[Dataset excerpt]
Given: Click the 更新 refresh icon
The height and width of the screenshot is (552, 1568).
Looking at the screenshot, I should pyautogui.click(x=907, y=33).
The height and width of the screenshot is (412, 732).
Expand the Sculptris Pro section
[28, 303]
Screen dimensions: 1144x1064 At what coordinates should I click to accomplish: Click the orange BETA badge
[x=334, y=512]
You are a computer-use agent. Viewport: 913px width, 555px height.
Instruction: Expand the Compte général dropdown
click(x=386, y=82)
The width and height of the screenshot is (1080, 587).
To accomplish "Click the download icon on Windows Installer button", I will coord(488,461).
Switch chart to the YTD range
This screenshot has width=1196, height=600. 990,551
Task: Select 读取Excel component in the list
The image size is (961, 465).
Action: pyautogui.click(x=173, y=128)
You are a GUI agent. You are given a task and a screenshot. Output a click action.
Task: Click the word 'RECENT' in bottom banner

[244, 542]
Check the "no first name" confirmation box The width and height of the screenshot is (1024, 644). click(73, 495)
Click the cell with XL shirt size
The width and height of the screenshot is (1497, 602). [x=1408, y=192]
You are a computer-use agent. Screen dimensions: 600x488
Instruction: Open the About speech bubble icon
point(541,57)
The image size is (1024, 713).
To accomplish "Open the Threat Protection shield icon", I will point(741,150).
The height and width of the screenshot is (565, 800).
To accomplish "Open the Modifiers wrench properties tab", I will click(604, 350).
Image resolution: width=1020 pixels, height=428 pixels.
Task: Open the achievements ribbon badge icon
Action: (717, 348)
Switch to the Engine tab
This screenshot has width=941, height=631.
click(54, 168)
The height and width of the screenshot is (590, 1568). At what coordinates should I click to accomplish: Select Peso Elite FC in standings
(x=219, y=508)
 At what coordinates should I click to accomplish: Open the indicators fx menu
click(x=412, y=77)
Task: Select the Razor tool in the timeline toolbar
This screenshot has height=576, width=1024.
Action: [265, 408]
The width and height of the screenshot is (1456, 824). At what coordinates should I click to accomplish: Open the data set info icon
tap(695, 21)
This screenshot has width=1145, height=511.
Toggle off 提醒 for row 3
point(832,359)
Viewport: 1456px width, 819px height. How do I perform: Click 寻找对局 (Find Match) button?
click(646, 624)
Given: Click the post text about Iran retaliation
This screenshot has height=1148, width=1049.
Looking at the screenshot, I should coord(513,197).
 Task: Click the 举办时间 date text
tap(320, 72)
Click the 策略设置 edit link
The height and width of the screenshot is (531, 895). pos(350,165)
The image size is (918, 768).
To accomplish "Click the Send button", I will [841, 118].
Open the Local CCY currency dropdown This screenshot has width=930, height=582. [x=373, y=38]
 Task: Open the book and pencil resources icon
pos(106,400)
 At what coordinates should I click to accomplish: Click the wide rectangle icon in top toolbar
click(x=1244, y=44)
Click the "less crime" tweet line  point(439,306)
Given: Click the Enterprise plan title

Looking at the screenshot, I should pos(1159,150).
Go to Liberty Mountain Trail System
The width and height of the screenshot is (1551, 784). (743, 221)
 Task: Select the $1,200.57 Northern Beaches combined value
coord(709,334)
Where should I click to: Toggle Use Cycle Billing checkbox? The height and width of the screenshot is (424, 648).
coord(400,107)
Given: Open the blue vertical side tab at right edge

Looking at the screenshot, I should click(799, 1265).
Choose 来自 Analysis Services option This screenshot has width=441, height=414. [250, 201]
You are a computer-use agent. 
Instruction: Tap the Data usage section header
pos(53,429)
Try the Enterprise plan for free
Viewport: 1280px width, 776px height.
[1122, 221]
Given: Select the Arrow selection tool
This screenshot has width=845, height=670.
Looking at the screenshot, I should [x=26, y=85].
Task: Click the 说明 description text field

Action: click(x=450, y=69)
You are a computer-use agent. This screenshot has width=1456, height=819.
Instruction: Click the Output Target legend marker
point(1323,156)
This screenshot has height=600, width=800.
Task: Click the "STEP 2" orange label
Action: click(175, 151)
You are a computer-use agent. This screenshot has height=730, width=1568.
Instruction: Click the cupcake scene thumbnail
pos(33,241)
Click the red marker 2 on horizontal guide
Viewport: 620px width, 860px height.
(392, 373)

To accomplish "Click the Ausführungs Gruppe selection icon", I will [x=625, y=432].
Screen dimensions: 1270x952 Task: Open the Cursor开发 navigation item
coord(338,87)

- [TASK DETAILS] Can you convert all of the rows above into a JSON list of strings, with one string per line and no blank lines?

- [ANSWER BELOW]
[
  "Given: Click the 更新 refresh icon",
  "The height and width of the screenshot is (552, 1568).",
  "Looking at the screenshot, I should pyautogui.click(x=907, y=33).",
  "The height and width of the screenshot is (412, 732).",
  "Expand the Sculptris Pro section",
  "[28, 303]",
  "Screen dimensions: 1144x1064 At what coordinates should I click to accomplish: Click the orange BETA badge",
  "[x=334, y=512]",
  "You are a computer-use agent. Viewport: 913px width, 555px height.",
  "Instruction: Expand the Compte général dropdown",
  "click(x=386, y=82)",
  "The width and height of the screenshot is (1080, 587).",
  "To accomplish \"Click the download icon on Windows Installer button\", I will coord(488,461).",
  "Switch chart to the YTD range",
  "This screenshot has width=1196, height=600. 990,551",
  "Task: Select 读取Excel component in the list",
  "The image size is (961, 465).",
  "Action: pyautogui.click(x=173, y=128)",
  "You are a GUI agent. You are given a task and a screenshot. Output a click action.",
  "Task: Click the word 'RECENT' in bottom banner",
  "[244, 542]",
  "Check the \"no first name\" confirmation box The width and height of the screenshot is (1024, 644). click(73, 495)",
  "Click the cell with XL shirt size",
  "The width and height of the screenshot is (1497, 602). [x=1408, y=192]",
  "You are a computer-use agent. Screen dimensions: 600x488",
  "Instruction: Open the About speech bubble icon",
  "point(541,57)",
  "The image size is (1024, 713).",
  "To accomplish \"Open the Threat Protection shield icon\", I will point(741,150).",
  "The height and width of the screenshot is (565, 800).",
  "To accomplish \"Open the Modifiers wrench properties tab\", I will click(604, 350).",
  "Image resolution: width=1020 pixels, height=428 pixels.",
  "Task: Open the achievements ribbon badge icon",
  "Action: (717, 348)",
  "Switch to the Engine tab",
  "This screenshot has width=941, height=631.",
  "click(54, 168)",
  "The height and width of the screenshot is (590, 1568). At what coordinates should I click to accomplish: Select Peso Elite FC in standings",
  "(x=219, y=508)",
  " At what coordinates should I click to accomplish: Open the indicators fx menu",
  "click(x=412, y=77)",
  "Task: Select the Razor tool in the timeline toolbar",
  "This screenshot has height=576, width=1024.",
  "Action: [265, 408]",
  "The width and height of the screenshot is (1456, 824). At what coordinates should I click to accomplish: Open the data set info icon",
  "tap(695, 21)",
  "This screenshot has width=1145, height=511.",
  "Toggle off 提醒 for row 3",
  "point(832,359)",
  "Viewport: 1456px width, 819px height. How do I perform: Click 寻找对局 (Find Match) button?",
  "click(646, 624)",
  "Given: Click the post text about Iran retaliation",
  "This screenshot has height=1148, width=1049.",
  "Looking at the screenshot, I should coord(513,197).",
  " Task: Click the 举办时间 date text",
  "tap(320, 72)",
  "Click the 策略设置 edit link",
  "The height and width of the screenshot is (531, 895). pos(350,165)",
  "The image size is (918, 768).",
  "To accomplish \"Click the Send button\", I will [841, 118].",
  "Open the Local CCY currency dropdown This screenshot has width=930, height=582. [x=373, y=38]",
  " Task: Open the book and pencil resources icon",
  "pos(106,400)",
  " At what coordinates should I click to accomplish: Click the wide rectangle icon in top toolbar",
  "click(x=1244, y=44)",
  "Click the \"less crime\" tweet line  point(439,306)",
  "Given: Click the Enterprise plan title",
  "Looking at the screenshot, I should pos(1159,150).",
  "Go to Liberty Mountain Trail System",
  "The width and height of the screenshot is (1551, 784). (743, 221)",
  " Task: Select the $1,200.57 Northern Beaches combined value",
  "coord(709,334)",
  "Where should I click to: Toggle Use Cycle Billing checkbox? The height and width of the screenshot is (424, 648).",
  "coord(400,107)",
  "Given: Open the blue vertical side tab at right edge",
  "Looking at the screenshot, I should click(799, 1265).",
  "Choose 来自 Analysis Services option This screenshot has width=441, height=414. [250, 201]",
  "You are a computer-use agent. ",
  "Instruction: Tap the Data usage section header",
  "pos(53,429)",
  "Try the Enterprise plan for free",
  "Viewport: 1280px width, 776px height.",
  "[1122, 221]",
  "Given: Select the Arrow selection tool",
  "This screenshot has width=845, height=670.",
  "Looking at the screenshot, I should [x=26, y=85].",
  "Task: Click the 说明 description text field",
  "Action: click(x=450, y=69)",
  "You are a computer-use agent. This screenshot has width=1456, height=819.",
  "Instruction: Click the Output Target legend marker",
  "point(1323,156)",
  "This screenshot has height=600, width=800.",
  "Task: Click the \"STEP 2\" orange label",
  "Action: click(175, 151)",
  "You are a computer-use agent. This screenshot has height=730, width=1568.",
  "Instruction: Click the cupcake scene thumbnail",
  "pos(33,241)",
  "Click the red marker 2 on horizontal guide",
  "Viewport: 620px width, 860px height.",
  "(392, 373)",
  "To accomplish \"Click the Ausführungs Gruppe selection icon\", I will [x=625, y=432].",
  "Screen dimensions: 1270x952 Task: Open the Cursor开发 navigation item",
  "coord(338,87)"
]